____ Records for the exercise
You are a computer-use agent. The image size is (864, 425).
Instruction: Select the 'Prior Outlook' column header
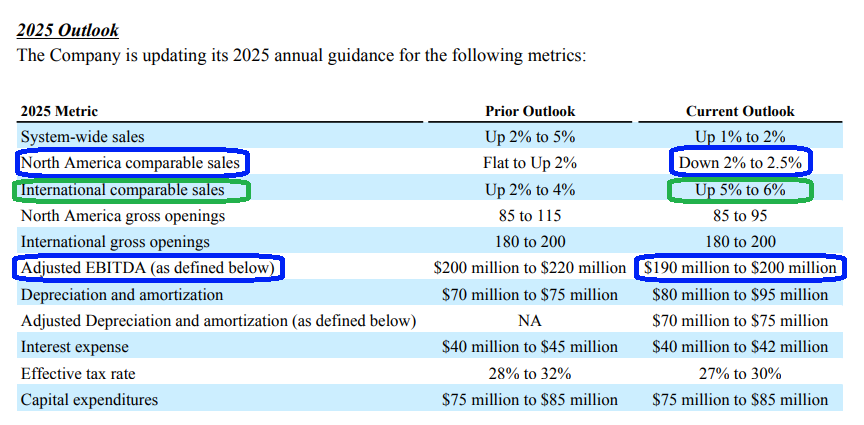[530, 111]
________
____ Records for the exercise
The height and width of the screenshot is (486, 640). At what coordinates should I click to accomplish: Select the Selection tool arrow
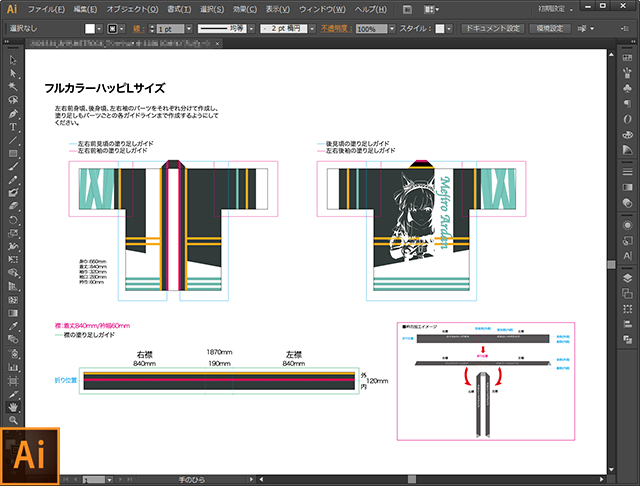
________
____ Records for the exercise
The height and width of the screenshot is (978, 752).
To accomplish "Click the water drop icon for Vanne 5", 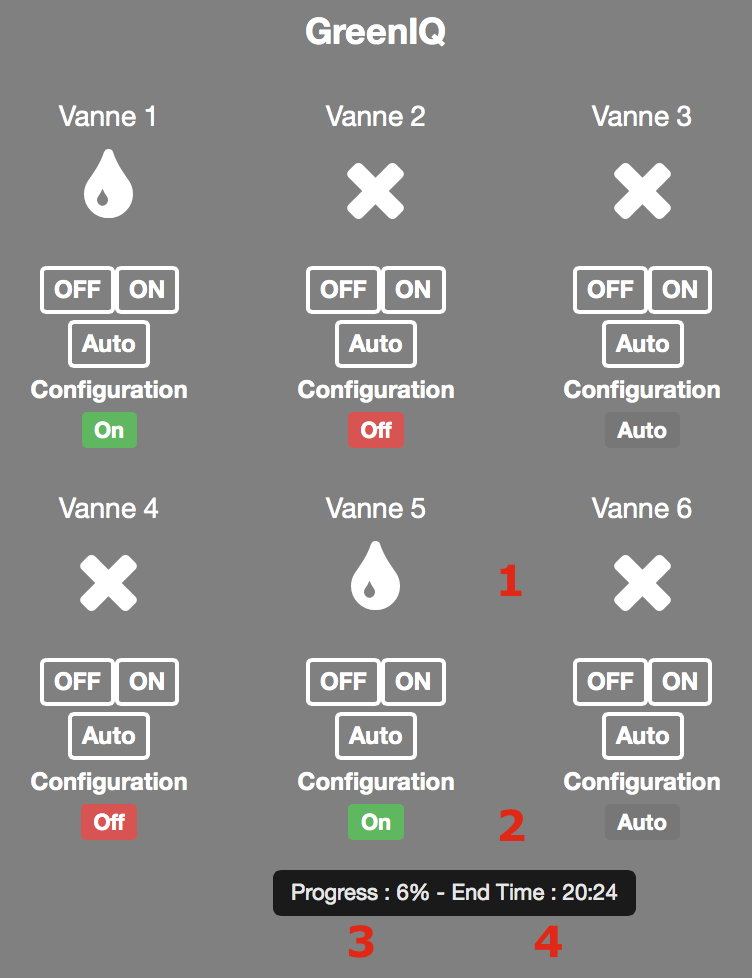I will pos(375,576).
________
**Assignment:** Locate the word "screenshot" in the entries, and copy every line where it is found.

**Task result:**
The height and width of the screenshot is (486, 640). At what coordinates should I click to accomplish: Select the Selection tool arrow
The height and width of the screenshot is (978, 752).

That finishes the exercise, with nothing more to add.